A questão da fome em tempos de pandemia

Enviada em 15/09/2021

São Tomás de Aquino defendia que todas as pessoas devem ser tratadas com a mesma importância. No entanto, a questão da fome em ano pandêmico contraria o ponto de vista do filósofo, uma vez que, no Brasil, por exemplo, alguns grupos sociais ainda são vítimas da insegurança alimentar. Nesse sentido, em razão da negligência governamental e da falta de investimento, emerge um problema complexo.

Convém ressaltar, a princípio, que a omissão estatal mostra-se como um desafio à mitigação desta mazela social. Segundo Thomas Jefferson, terceiro presidente dos Estados Unidos, a aplicação das leis é mais importante que sua elaboração. Contudo, percebe-se que, apesar do direito ao alimento ser um direito constitucional e da existência de políticas de assistência social neste quesito, o desamparo do Estado favorece o aumento da população que sofre com a insegurança alimentar, principalmente em tempos de crise global. Desse modo, vê-se que mudanças drásticas são vitais para a atenuação do impasse.

Além disso, outro ponto relevante, nessa temática, é a falta de investimento. Sabe-se que a base de uma sociedade capitalista é o capital, como explicam filósofos como Karl Marx. Sob essa lógica, para que sejam resolvidos os problemas dentro desse contexto, faz-se necessário investimento financeiro. Entretanto, há uma lacuna de investimento e de atenção no tema da desigualdade de acesso digno e pleno a alimentos, consequência direta da desigualdade de renda inerente ao modelo capitalista, que, em período de pandemia, tende a piorar esse acesso, ora pela redução de salários, ora pelo aumento do desemprego. Assim, trazer à pauta esse ponto e discuti-lo aplamente aumentaria a chance de atuação nele.

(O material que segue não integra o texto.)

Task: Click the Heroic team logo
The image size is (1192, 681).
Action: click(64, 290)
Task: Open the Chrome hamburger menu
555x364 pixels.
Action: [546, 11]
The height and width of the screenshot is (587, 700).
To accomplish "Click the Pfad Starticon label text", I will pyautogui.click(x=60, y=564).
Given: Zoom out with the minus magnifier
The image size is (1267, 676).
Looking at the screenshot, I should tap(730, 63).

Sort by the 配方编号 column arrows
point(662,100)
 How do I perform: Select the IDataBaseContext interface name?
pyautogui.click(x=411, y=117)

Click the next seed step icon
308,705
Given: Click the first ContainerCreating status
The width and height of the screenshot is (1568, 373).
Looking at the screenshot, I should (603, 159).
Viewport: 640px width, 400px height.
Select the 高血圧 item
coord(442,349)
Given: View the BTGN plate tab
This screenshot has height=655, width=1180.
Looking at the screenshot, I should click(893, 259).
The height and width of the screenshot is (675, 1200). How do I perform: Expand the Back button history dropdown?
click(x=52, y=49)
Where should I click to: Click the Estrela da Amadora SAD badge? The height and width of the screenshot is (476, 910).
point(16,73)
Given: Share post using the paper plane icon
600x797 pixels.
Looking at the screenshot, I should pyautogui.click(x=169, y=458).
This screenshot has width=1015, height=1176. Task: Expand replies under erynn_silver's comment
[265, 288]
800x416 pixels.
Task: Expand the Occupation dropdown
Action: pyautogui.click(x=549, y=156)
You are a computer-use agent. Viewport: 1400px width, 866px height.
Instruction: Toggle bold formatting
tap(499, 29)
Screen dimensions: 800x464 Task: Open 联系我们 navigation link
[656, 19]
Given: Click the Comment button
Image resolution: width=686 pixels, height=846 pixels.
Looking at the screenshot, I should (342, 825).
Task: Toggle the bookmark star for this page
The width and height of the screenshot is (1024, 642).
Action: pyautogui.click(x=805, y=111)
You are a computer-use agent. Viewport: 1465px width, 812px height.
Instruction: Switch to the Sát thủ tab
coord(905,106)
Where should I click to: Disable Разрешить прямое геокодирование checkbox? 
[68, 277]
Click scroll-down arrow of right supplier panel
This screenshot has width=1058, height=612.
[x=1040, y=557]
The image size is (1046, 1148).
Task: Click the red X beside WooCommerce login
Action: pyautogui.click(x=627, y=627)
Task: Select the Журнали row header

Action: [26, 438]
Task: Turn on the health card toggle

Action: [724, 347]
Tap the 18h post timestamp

Logo, medidas estratégicas são essenciais para alterar a conjuntura atual. Para isso, o Governo Federal, aliado aos governos estaduais, deve garantir a aplicação das políticas públicas de amparo social já existentes, por meio da criação de comissões especializadas, a fim de minimizar os efeitos da fome, agravados em ano pandêmico. Tal ação será acompanhada da cobrança de grandes empresas a doarem 0,5% do lucro líquido anual a organizações de caridade, para que invistam esse dinheiro na elaboração e na distribuição de quentinhas. Feito isso, será possível testemunhar a construção de um Brasil melhor.